I have been a writer my whole life, but only recently began calling myself one.
As a child, before I could really write my letters, I drew little flip books and made cartoons.
Later, I filled notebooks with stories I illustrated myself.
Later, I wrote a few poems, and many songs. I have several unsuccessful attempts at novels. For a short time after college, I wrote theater reviews for a local paper.
As an adult, I pursued careers in academia and the music industry, and worked in schools and offices. But I always had the dream of some day writing a novel and getting it published.
After my kids were born, I became a stay-at-home mom. I tried to get other jobs, but nothing came through that worked for our family. And still I hoped to write. The desire only grew with every year, and increasingly I felt like I was delaying something I was meant to do.
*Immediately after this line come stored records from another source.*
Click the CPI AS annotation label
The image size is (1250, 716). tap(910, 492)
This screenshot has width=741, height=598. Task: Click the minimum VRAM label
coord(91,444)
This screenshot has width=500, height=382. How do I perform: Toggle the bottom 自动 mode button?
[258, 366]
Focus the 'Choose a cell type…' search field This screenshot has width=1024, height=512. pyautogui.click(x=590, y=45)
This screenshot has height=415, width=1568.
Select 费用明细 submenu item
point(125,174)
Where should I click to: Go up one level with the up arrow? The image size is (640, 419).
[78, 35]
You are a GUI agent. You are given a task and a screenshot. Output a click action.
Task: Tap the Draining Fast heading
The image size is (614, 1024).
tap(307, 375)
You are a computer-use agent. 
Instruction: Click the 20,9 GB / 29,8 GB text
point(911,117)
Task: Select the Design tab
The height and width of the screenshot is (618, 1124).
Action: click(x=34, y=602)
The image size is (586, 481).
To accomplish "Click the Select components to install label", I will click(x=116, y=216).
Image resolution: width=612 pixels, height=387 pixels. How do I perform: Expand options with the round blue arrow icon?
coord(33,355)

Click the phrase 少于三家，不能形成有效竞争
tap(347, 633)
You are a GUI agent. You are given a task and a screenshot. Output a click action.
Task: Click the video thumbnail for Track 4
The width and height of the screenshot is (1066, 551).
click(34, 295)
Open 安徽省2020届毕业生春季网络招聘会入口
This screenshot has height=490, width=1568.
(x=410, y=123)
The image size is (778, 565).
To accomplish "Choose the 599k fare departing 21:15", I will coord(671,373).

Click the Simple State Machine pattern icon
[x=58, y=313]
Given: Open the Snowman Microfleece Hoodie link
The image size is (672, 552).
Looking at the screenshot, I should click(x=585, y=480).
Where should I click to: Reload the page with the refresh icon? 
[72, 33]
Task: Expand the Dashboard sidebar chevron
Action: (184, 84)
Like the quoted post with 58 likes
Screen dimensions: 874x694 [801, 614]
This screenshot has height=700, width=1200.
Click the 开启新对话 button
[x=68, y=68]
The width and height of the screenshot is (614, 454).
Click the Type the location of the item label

Well, when the pandemic hit, I realized I was not going to be getting a job anytime soon. So I decided to answer the voice that had been calling me for so long and pursue a writer’s life.
So here I am, trying to make a go of it. I have my first book coming out in less than three months, but it still feels weird to call myself a writer. I have always felt like that title was reserved for people making a living from their pen, people with an agent or a book deal, or at least a book in print. It feels like a jinx to use the label before my book comes out. But I have also never worked at something that felt more like my “calling” than this has. I don’t really know what a theology of calling would say about that in relation to me pursuing writing. All I can say is that I feel that I have internal and external confirmation that I am on a good path.
So I say I am a writer. I say this with hope and expectation, with determination and anticipation. If you’re reading this, you have found me only steps from my front door, starting a new adventure. Thank you for joining me and seeing me here at the beginning.